Source extract:
Cisco’s Phil Smith discusses digitisation, its impact on national productivity, and how enterprises can apply the lessons lived and learned by tech companies to their own strategy

Cisco UK and Ireland chief executive Phil Smith could reasonably be described as a man with quite a few strings to his bow. In his day job he bears the responsibility of leading the world’s most powerful networking technology supplier in one of its most significant territories, while his extra-curricular activities include the chairmanship of IT strategy and skills organisations Innovate UK and the Tech Partnership.

Smith – who placed eighth in Computer Weekly’s 2015 UKTech50, our annual list of the most influential people in UK IT – recognises there is a fair amount of crossover between his work at Cisco and his work on behalf of the scientific and technology community.

“If I look at my role in Cisco the thing I talk about most is technology, innovation, skills and entrepreneurship, which is very coincident with what I do at Innovate UK,” he says, as he sits down with Computer Weekly for a lengthy discussion delving into some of the issues affecting IT departments all over the country.

“I recently spoke at a Cambridge Wireless event and at the European Union [EU], and at both it was quite hard to distinguish whether I was speaking as someone who was running a big business, someone running a technology company, somebody chairing Innovate UK, or someone who has a passion for skills, because actually the subjects are all interwoven in many ways.”

Provided data:

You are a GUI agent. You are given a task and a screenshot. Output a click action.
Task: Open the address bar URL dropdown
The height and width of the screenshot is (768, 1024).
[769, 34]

Challenges:
1. Using the Cisco profile, state whether each of the following agrees with it: (a) Smith placed eighth in the 2015 UKTech50; (b) Smith leads Cisco's operations worldwide; (c) Smith says the thing he talks about most in his Cisco role is technology, innovation, skills and entrepreneurship. For each, answer yes or no and quote the deciding words.
2. Reproduce the part of the Cisco profile between "Smith – who" and "and technology community.", inclusive.
The material shown above is independent of the Cisco profile.

Task-by-task results:
1.
(a) Yes: "placed eighth in Computer Weekly’s 2015 UKTech50"
(b) No: "Cisco UK and Ireland chief executive Phil Smith"
(c) Yes: "the thing I talk about most is technology, innovation, skills and entrepreneurship"

2.
Smith – who placed eighth in Computer Weekly’s 2015 UKTech50, our annual list of the most influential people in UK IT – recognises there is a fair amount of crossover between his work at Cisco and his work on behalf of the scientific and technology community.